> [The input]:
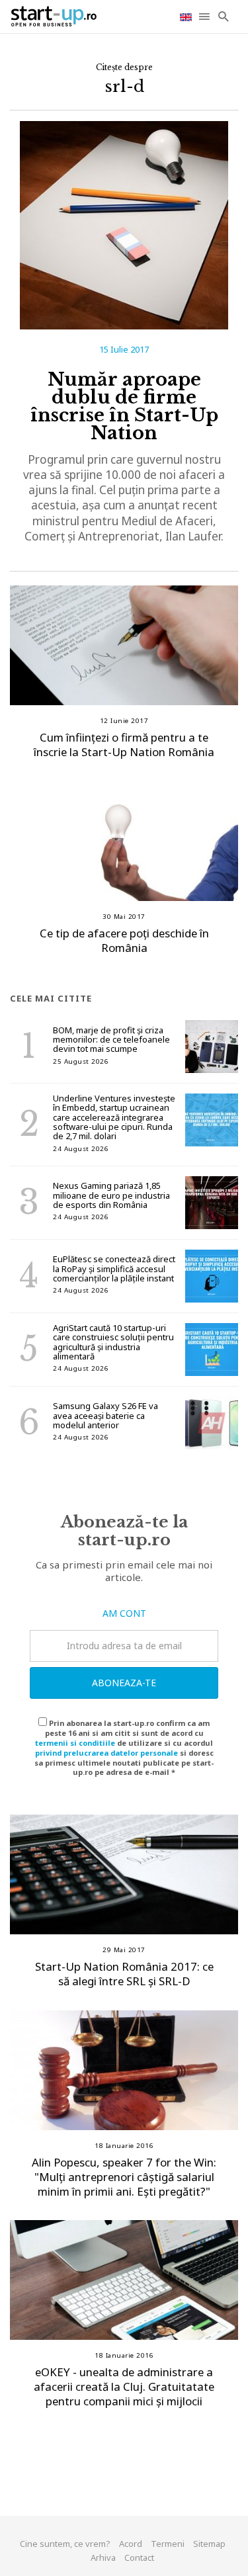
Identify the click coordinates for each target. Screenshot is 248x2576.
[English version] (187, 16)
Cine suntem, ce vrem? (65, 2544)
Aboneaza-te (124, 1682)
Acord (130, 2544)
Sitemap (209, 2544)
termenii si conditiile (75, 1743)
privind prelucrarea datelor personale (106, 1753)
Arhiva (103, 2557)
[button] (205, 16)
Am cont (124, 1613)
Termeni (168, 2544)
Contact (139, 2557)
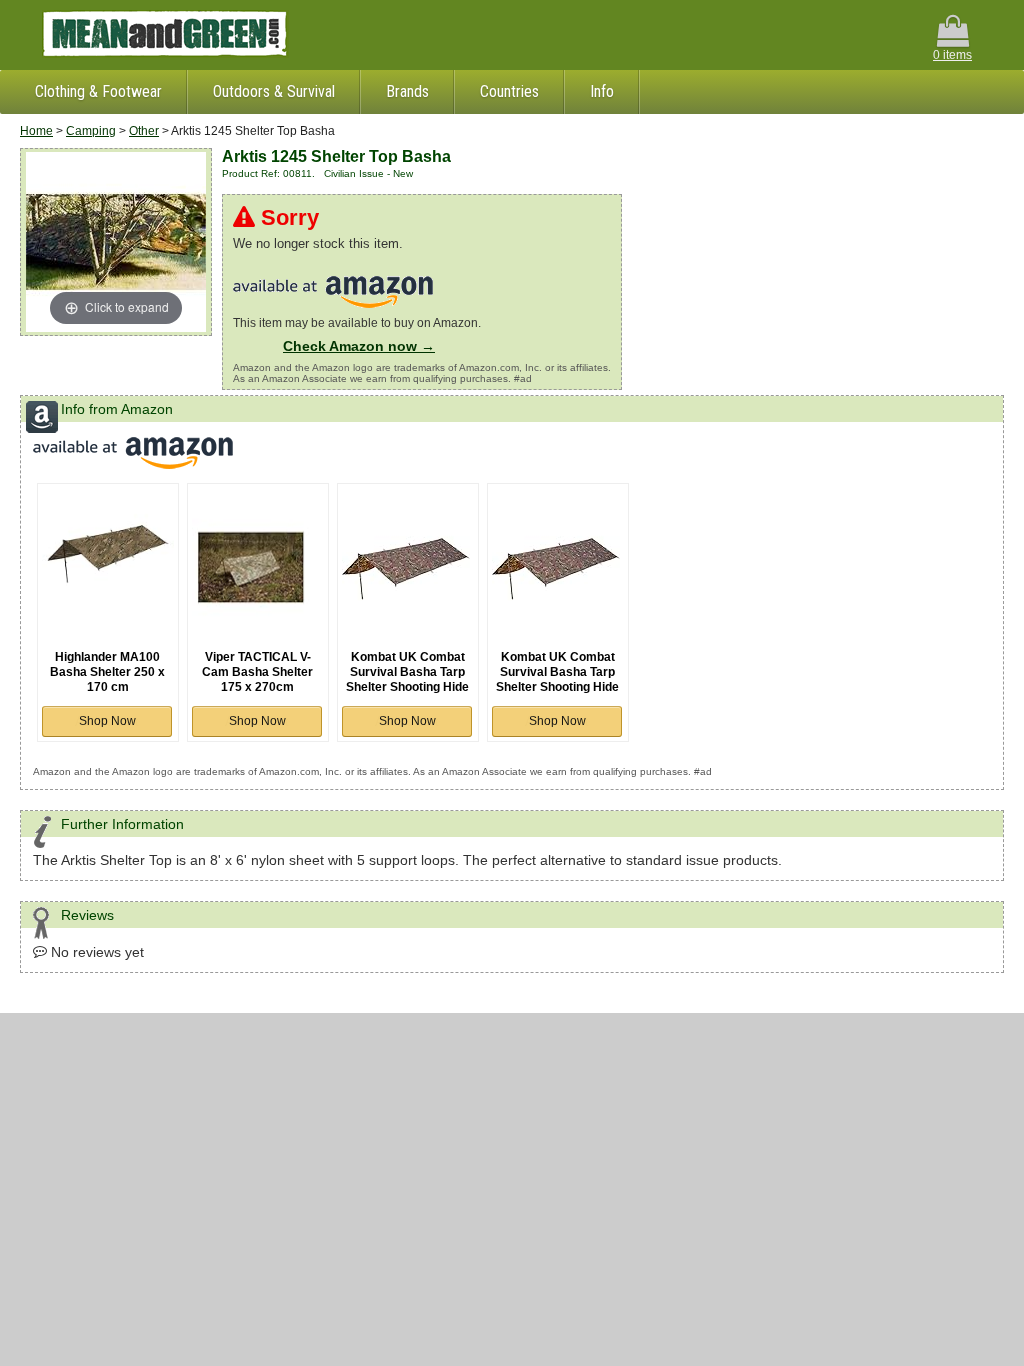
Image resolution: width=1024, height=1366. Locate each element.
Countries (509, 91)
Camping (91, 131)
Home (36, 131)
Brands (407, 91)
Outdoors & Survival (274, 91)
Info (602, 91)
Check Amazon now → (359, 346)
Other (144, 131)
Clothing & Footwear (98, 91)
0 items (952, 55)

---

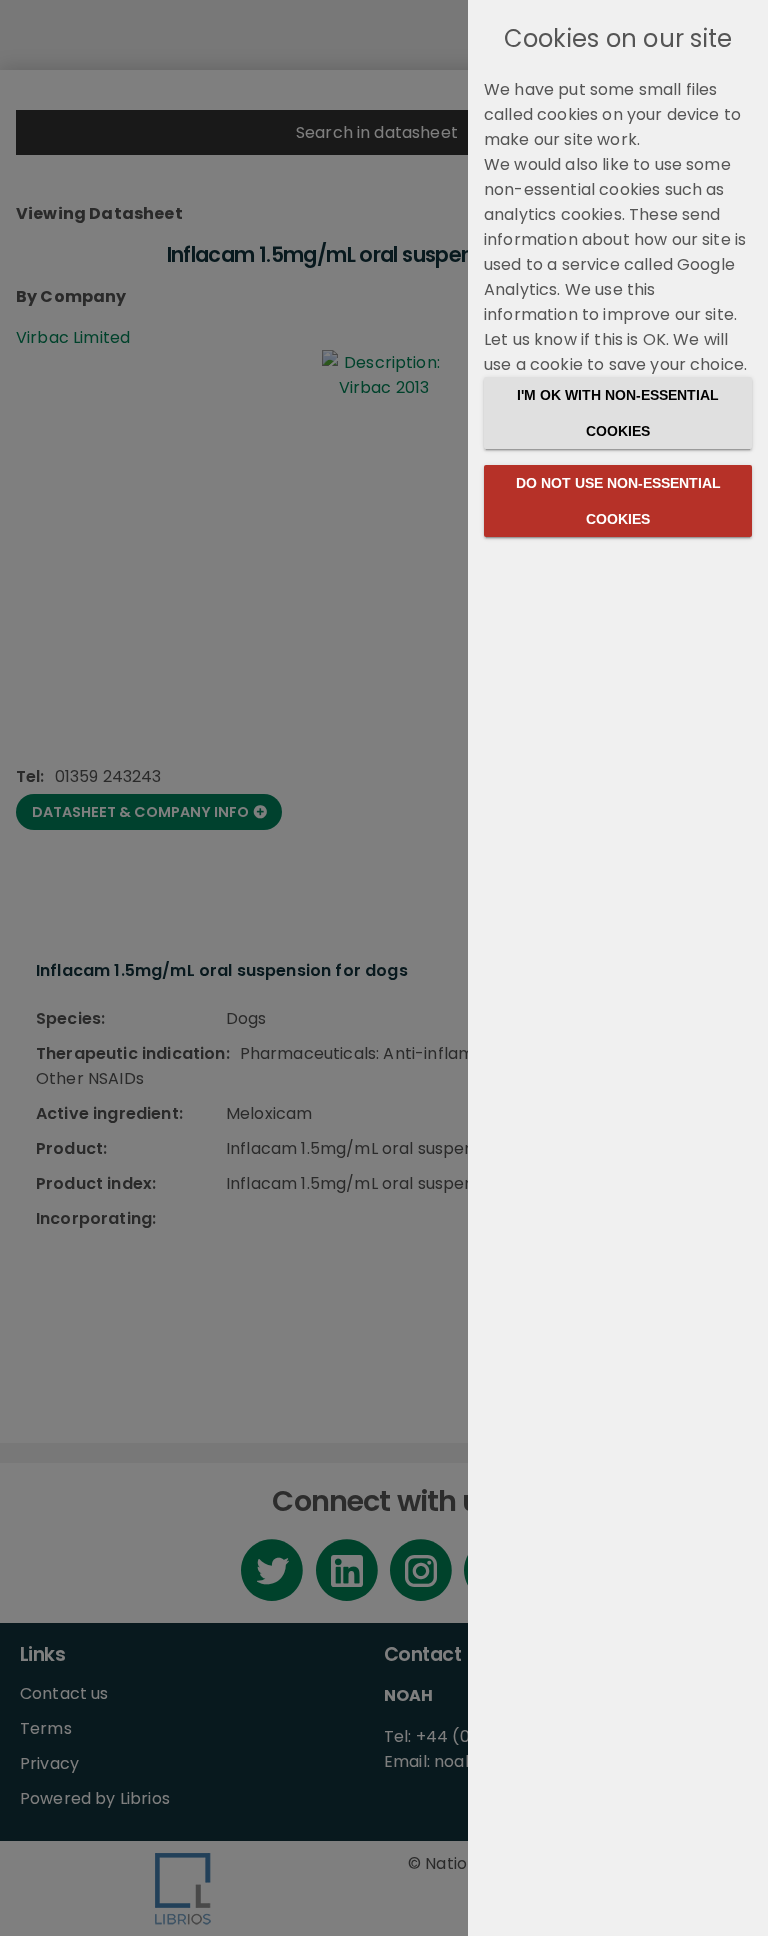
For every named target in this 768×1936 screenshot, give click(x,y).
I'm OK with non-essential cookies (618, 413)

> [Work instruction]:
Reproduce the data above exactly, but only from the line containing "Acord (130, 2544)" through the line containing "0 items (952, 55)"; skip the pictures.

> [Solution]:
Acord (130, 2544)
Sitemap (209, 2544)
termenii si conditiile (75, 1743)
privind prelucrarea datelor personale (106, 1753)
Arhiva (103, 2557)
[button] (205, 16)
Am cont (124, 1613)
Termeni (168, 2544)
Contact (139, 2557)
Image resolution: width=1024, height=1366. Locate each element.
Countries (509, 91)
Camping (91, 131)
Home (36, 131)
Brands (407, 91)
Outdoors & Survival (274, 91)
Info (602, 91)
Check Amazon now → (359, 346)
Other (144, 131)
Clothing & Footwear (98, 91)
0 items (952, 55)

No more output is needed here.